There is a lot of debate as to what effect tax increases will have on the economy, as fragile as it is. Right now it seems that no one wants to allow the tax cuts for lower incomes expire (no one wants to raise taxes on the middle class in an election year!), but the question about tax increases on higher incomes is a contentious one. Democrats are saying it is needed to help close the deficit and Republicans saying tax increases would cripple our economy. I suspect the truth lies somewhere in between.
President Barack Obama wants Congress to extend the lower tax rates for individuals earning less than $200,000 a year and families making less than $250,000 annually.
But under his plan, those individuals making more than $200,000 a year and families above $250,000 would pay higher taxes on income, capital gains and dividends.
By contrast, congressional Republicans are pressing to extend all the tax cuts for everyone. They insist it is folly to raise anyone’s taxes as the economy struggles to recover from last year’s crippling recession. They contend that taking money from anybody will hinder private investment, which will slow economic growth.
Making the debate even more complicated are deficit projections by the nonpartisan Congressional Budget Office.
The CBO predicts that if Congress approves Obama’s budget — including keeping the lower tax rates for families under $250,000 — the federal treasury will lose a staggering $2.2 trillion in the next 10 years.
Joel Slemrod, a professor of economics at the University of Michigan argues that increases on the wealthy are painful but necessary:
Obama’s approach of raising taxes only on the wealthy is probably the safest bet. While acknowledging that the economy will remain shaky next year, Slemrod said “not raising any taxes in the face of this fiscal imbalance also has economic effects.’’
“We start to play out a scenario where interest rates go up,’’ Slemrod said. “So it’s not as if increasing taxes has certain adverse impacts, but not raising taxes do not.’’
Other economists argue that tax increases in this economy would be crippling, and what we really need to be focusing on is decreasing government spending.
Marc Poitras at the University of Dayton, argue that raising any taxes now can choke off the recovery.
“There is no economic model out there of whatever flavor — Keynesian or otherwise — that says that a tax increase is stimulative,’’ Poitras said. “In the long run, they have to do something about the deficit because the deficits they are running are totally unsustainable. The problem with the budget is more of spending (problem) than taxing. It will not be solved until they bring spending under control.’’

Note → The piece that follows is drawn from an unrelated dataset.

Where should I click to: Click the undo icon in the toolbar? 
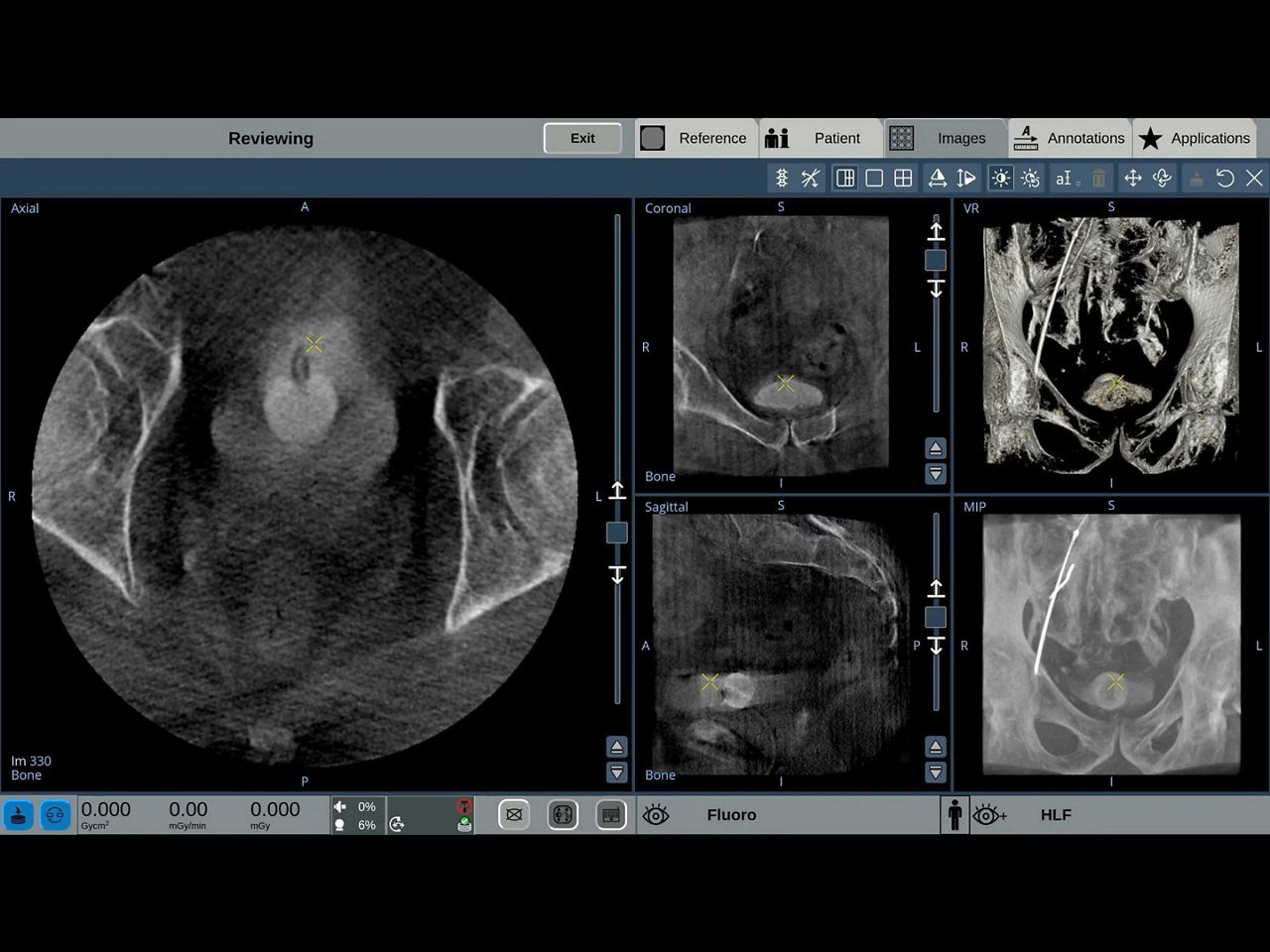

To me that is the key to this whole debate, and something that isn’t brought up enough. Far too often we focus simply on whether we should raise or lower taxes, when the elephant in the room is the high rate of government spending. We need to closely examine where we are now and where we are going if government spending continues to increase at the current rate. In my opinion it’s unsustainable.
What are your thoughts on the expiration of the Bush tax cuts? Do you think they’ll extend them for some people – or for everyone? What effect do you think they’ll have on the economy? Tell us your thoughts in the comments.